ENCODE-DCC / chip-seq-pipeline2

ENCODE ChIP-seq pipeline
MIT License
241 stars 123 forks source link

Changing MACS2 output from earlier pipeline version #291

Open clarabakker opened 1 year ago

clarabakker commented 1 year ago

I am currently updating an adaptation of this pipeline from a version forked from v1.1.2 to v2.1.6. Very minor changes were made in both adaptations for the sake of metadata/display, without modifying the analyses performed. Given that, however, my question is a bit more general.

The phenomenon I am observing is that the optimal and conservative peaks generated by MACS2 are often identical for pipeline version 2.1.6. I read in the documentation that the optimal peaks are selected as the set with the most peaks, while the conservative set is selected as the set of true replicate consistent peaks, and can see that these are the same set. However, I was not expecting that the true replicate peaks would be the largest set.

To give a concrete example, running the old and new pipeline on the same set (from fastq files), the choice of conservative peaks changes from the ppr to rep1-rep2 set from v1.1.1 to v2.1.6. The full QC metrics are available here (v1.1.1 and v2.1.6) and the dataset is available at https://data.4dnucleome.org/experiment-set-replicates/4DNESSNWXHXK/. The control experiment was similarly processed starting from fastq files with old and new pipeline versions, respectively.

All this is to ask if there is some change (perhaps in the method of generating/number of pseudoreplicates) that might explain this difference in output, or if it is more likely there is a flaw in the new implementation. I know v1.1.1 is quite old at this point, which I apologize for. I would be grateful for any insight you might have and happy to provide more information should it be helpful.
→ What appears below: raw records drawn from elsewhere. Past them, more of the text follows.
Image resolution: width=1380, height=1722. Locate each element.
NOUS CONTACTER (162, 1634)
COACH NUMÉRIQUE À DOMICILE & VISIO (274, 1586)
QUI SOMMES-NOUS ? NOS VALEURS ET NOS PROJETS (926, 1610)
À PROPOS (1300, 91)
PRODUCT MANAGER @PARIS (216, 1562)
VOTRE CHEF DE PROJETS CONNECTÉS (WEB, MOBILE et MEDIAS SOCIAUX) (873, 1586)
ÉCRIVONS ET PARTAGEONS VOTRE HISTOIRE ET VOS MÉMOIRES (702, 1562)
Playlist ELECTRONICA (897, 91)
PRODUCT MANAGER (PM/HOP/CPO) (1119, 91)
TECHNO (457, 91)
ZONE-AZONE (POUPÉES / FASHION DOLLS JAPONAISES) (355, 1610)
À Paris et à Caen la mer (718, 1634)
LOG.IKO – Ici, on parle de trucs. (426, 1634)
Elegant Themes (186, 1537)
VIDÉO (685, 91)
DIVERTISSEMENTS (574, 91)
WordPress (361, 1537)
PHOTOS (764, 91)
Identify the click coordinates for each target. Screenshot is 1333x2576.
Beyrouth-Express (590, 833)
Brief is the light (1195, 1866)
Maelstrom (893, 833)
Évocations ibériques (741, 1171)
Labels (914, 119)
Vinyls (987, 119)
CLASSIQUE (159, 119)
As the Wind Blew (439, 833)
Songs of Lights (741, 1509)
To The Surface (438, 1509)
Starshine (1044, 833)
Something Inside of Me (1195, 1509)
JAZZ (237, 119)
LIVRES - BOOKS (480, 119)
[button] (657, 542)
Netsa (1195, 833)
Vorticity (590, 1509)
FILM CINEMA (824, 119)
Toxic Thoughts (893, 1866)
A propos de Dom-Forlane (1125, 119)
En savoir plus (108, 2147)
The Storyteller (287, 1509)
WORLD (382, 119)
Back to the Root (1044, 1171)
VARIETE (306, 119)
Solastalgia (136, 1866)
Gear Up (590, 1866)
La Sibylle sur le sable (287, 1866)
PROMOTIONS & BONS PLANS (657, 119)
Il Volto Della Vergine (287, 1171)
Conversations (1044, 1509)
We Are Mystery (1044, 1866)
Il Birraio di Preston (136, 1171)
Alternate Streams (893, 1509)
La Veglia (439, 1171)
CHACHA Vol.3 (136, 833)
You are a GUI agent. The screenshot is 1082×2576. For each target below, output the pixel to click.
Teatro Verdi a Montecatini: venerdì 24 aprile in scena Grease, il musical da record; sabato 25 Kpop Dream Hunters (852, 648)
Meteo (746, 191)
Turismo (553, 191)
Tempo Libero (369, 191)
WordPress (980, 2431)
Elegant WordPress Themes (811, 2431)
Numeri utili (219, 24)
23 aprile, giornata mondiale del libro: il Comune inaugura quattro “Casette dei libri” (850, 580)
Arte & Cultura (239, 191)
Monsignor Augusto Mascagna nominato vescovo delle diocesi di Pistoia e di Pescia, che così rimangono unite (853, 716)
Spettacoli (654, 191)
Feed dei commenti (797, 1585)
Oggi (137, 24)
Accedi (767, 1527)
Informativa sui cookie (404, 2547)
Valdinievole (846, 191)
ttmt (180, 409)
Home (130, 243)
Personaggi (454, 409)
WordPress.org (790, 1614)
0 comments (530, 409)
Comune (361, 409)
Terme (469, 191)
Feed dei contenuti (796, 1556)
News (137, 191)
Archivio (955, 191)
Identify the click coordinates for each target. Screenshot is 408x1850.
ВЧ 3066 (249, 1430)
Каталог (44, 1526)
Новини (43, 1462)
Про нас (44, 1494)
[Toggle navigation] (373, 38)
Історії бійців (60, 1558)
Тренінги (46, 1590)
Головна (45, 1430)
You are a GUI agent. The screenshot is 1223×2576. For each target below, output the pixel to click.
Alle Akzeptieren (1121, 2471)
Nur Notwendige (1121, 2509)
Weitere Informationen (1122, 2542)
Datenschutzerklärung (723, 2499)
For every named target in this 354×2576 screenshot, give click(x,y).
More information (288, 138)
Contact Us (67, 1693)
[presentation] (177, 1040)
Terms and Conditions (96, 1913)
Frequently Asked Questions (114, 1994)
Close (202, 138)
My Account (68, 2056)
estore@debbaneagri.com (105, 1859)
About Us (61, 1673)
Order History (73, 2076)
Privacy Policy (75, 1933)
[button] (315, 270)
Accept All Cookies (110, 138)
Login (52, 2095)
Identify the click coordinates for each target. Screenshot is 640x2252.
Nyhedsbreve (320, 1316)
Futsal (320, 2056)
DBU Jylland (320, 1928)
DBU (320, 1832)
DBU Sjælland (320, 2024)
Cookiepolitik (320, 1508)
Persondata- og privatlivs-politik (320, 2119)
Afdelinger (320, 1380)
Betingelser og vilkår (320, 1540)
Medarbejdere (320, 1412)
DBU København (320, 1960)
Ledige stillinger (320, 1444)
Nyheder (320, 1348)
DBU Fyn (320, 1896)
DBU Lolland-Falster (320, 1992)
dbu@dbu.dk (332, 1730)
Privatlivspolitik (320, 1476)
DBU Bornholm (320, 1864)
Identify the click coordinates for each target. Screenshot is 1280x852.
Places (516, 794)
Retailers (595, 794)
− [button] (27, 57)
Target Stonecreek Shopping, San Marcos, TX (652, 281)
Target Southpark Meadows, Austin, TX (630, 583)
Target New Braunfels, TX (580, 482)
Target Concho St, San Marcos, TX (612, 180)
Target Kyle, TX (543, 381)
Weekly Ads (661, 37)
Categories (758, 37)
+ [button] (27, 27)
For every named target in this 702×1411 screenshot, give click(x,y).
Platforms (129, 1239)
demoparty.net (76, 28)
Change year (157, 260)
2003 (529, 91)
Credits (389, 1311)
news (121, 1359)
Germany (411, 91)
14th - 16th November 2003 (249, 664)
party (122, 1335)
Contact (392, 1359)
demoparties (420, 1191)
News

leepc12 commented 1 year ago

Looking at these two QC reports. I need to see QC metrics for alignment steps too. Also, please post your input JSON file for those two runs. Also, input JSON for the alignment process too if possible. We changed the way how Strand cross-correlation measures (xcor step) estimates fragment length. I think this might be the major reason for the difference.

clarabakker commented 1 year ago

Thank you so much--sorry for the delay! Here are the two QCs for alignment for this set using v1.1.1 (1 and 2) and the two using v2.1.6 (3 and 4).

The input JSONs for the two runs in the original question: v1.1.1 post-alignment JSON and v2.1.6 post-alignment JSON.

The input JSONs for v1.1.1 alignment are here: 1 and 2. However, the v2.1.6 alignment input JSON is a bit difficult to retrieve at the moment. I can update with it if it would be helpful--I just don't want to take too much of your time.